Near the end of the night, Brett dropped by the room and typed a few choice lines in my window of CampFire, impersonating me, like “I feel depressed”, and I added “feels like death here”, to which Hugh, ever the positive guy according to Brett, replied “That’s normal right before a breakthrough.”
Various ethanol-induced torpors and powers
Brett said “Er, let’s try finding ‘hide forms’ in Google”.
Which he did, while I was thinking that this would never work since he didn’t even mention Drupal. How many ways of hiding forms can you have in this age of plethoric form-based applications? Is plethoric even a word? Can you say that in English?
“See, here type = ‘hidden’ let’s try that” he said while reading the first entry which was relative to XHTML.
“Er…I don’t know if there’s a one-to-one mapping between Drupal’s ‘type’ and XHTML’s.” I said, but hoping it would. Questions, questions, questions, way too many questions.
And it did work! DOUBLE HIGH-FIVE!!!
“It takes a non-coder to beat a coder” said Brett or something to that effect.
I agree, a former coder with alcohol is no match for a non-coder with alcohol. That’s the beauty of impromptu Mashpits and open collaboration.

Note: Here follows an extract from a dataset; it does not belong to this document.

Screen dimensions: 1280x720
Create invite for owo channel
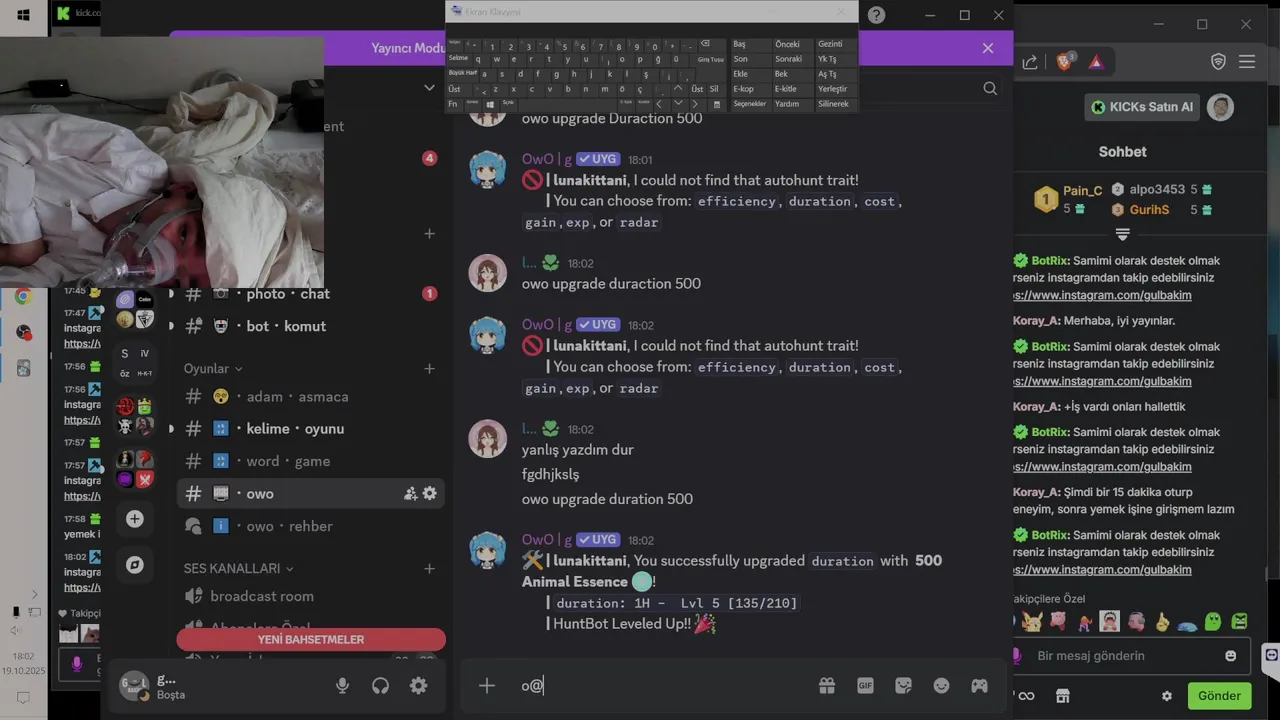[410, 493]
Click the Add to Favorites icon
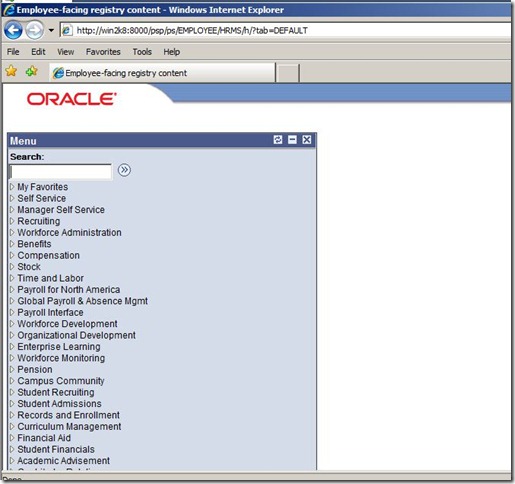The image size is (515, 484). click(32, 71)
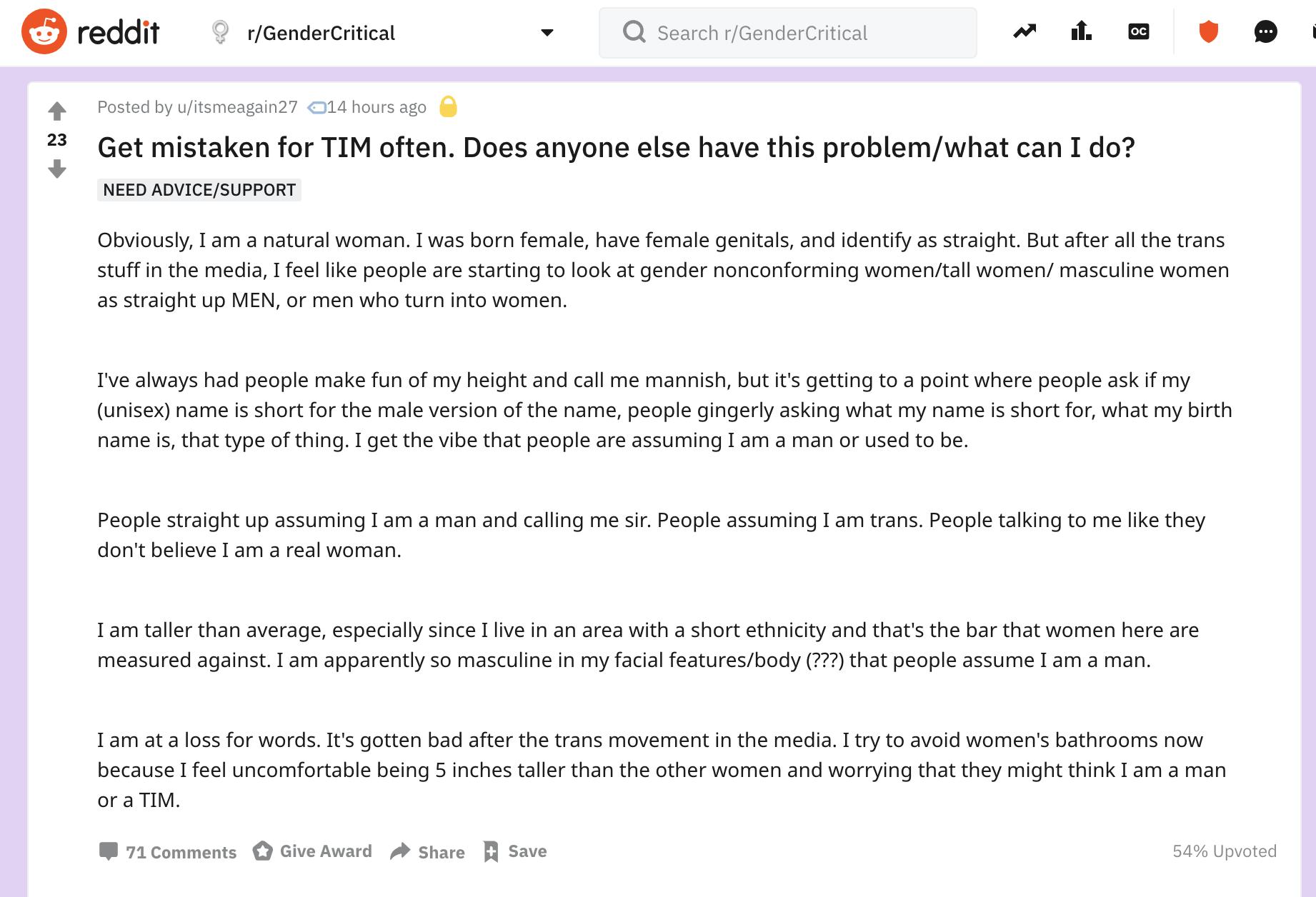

And so we headed off to the main room to celebrate with some more alcohol. After all, good actions need self-reinforcements, don’t they?
Sylvain demoed his startup Project Wuntoo which was quite fascinating, and Hugh took a snapshot of me with his Mac notebook and showed me a small app that would send it directly to Flickr. Oh no, that’s exactly what I tease my friends about with my Digital Camera – that the shot is already uploaded straight to Flickr or the clip to YouTube when they ask for a delete!
In my habitual meta-way of photographing the photographer and filming the filmmaker, I had done some clips of Brett. I do this because self-referentiality is important for AI, but more about this in a later post.
It was a great moment of cheerful collaborative history.
We thanked Brett and headed home but not before strolling on part of Mont-Royal together and chatting. It was great to meet them and to learn about Drupal some more as well as Brett’s exciting project.